From wiki.openchemistry.org
Revision as of 00:01, 1 January 2012 by Marcus.hanwell (talk | contribs) (Added my first draft of a JSON molecular representation.)
(diff) ← Older revision | Latest revision (diff) | Newer revision → (diff)
Jump to navigation Jump to search

This is my first attempt to outline a schema for encoding molecule objects in JSON. The intent is be be expressive, and allow for many properties to be optional and encoded as arrays where appropriate. I took a CML file for ethane (present in the Avogadro source tree) and attempted to translate it to a JSON representation. This would form the basis of our storage in Mongo DB, as well as a possible on disk format.
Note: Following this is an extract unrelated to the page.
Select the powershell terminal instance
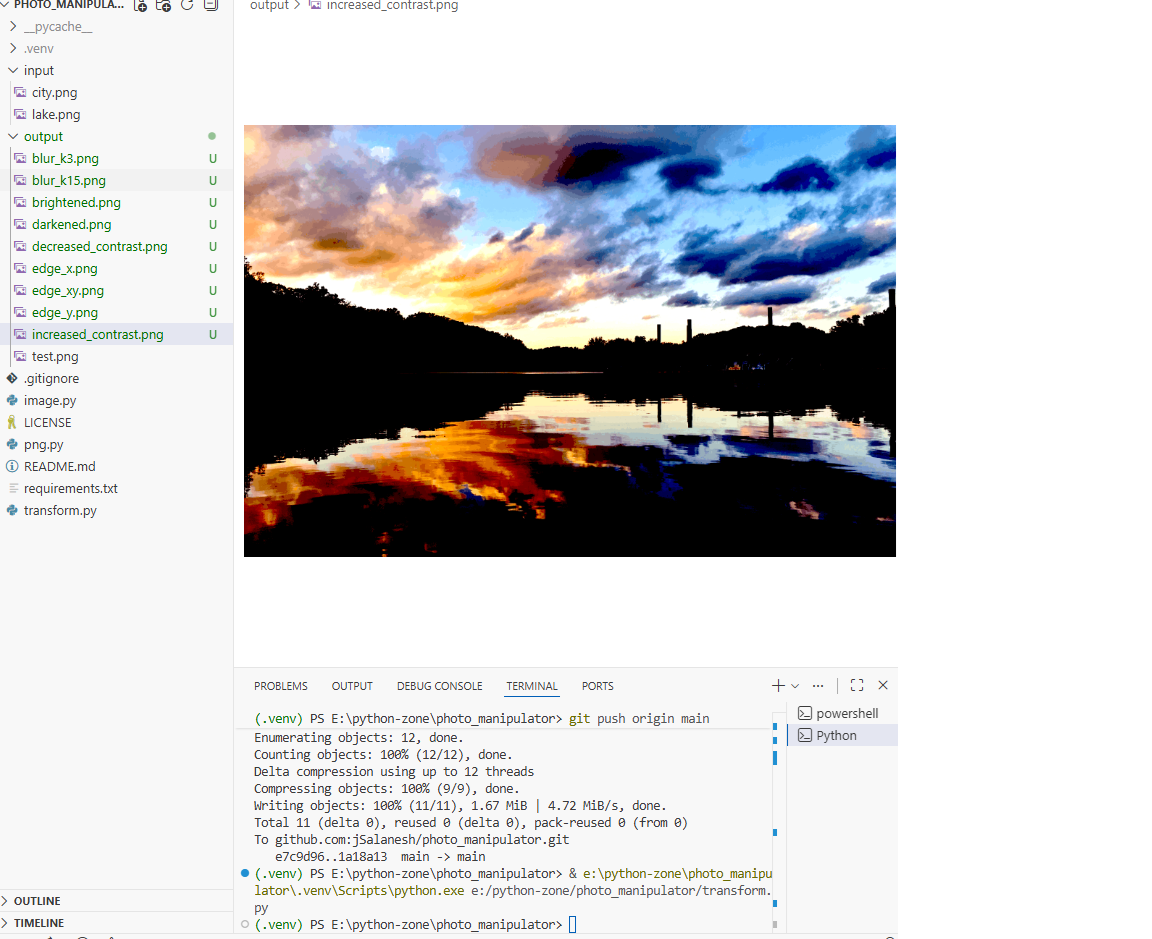Viewport: 1152px width, 939px height. (846, 714)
Looking at some recent work on memory mapped binary JSON data structures in C++, I am encouraged by the flexibility and efficiency of this representation along with its strong programming language coverage.

{
  "version": 0,
  "name": "ethane",
  "inchi": "1/C2H6/c1-2/h1-2H3",
  "formula": {
    "concise": "C 2 H 6"
  },
  "atoms": {
    "ids": [ "a1", "a2", "a3", "a4", "a5", "a6", "a7", "a8" ],
    "elementType":   [ "H", "C", "H", "H", "C", "H", "H", "H" ],
    "elementNumber": [  1,   6,   1,   1,   6,   1,   1,   1 ],
    "coords": {
      "3d": [  1.185080, -0.003838,  0.987524,
               0.751621, -0.022441, -0.020839,
               1.166929,  0.833015, -0.569312,
               1.115519, -0.932892, -0.514525,
              -0.751587,  0.022496,  0.020891,
              -1.166882, -0.833372,  0.568699,
              -1.115691,  0.932608,  0.515082,
              -1.184988,  0.004424, -0.987522 ]
    }
  },
  "bonds": {
    "connectionIds": [ "a1", "a2",
                       "a2", "a3",
                       "a2", "a4",
                       "a2", "a5",
                       "a5", "a6",
                       "a5", "a7",
                       "a5", "a8" ],
    "connectionIndex": [ 1, 2,
                         2, 3,
                         2, 4,
                         2, 5,
                         5, 6,
                         5, 7,
                         5, 8 ],
    "order": [ 1, 1, 1, 1, 1, 1, 1 ]
  },
  "properties": {
    "molecular weight": 30.0690,
    "melting point": -172,
    "boiling point": -88
  }
}

The JSON above validates here, and has a few extra arrays that I think are only really necessary for human readers (atom string IDs, element type rather than number).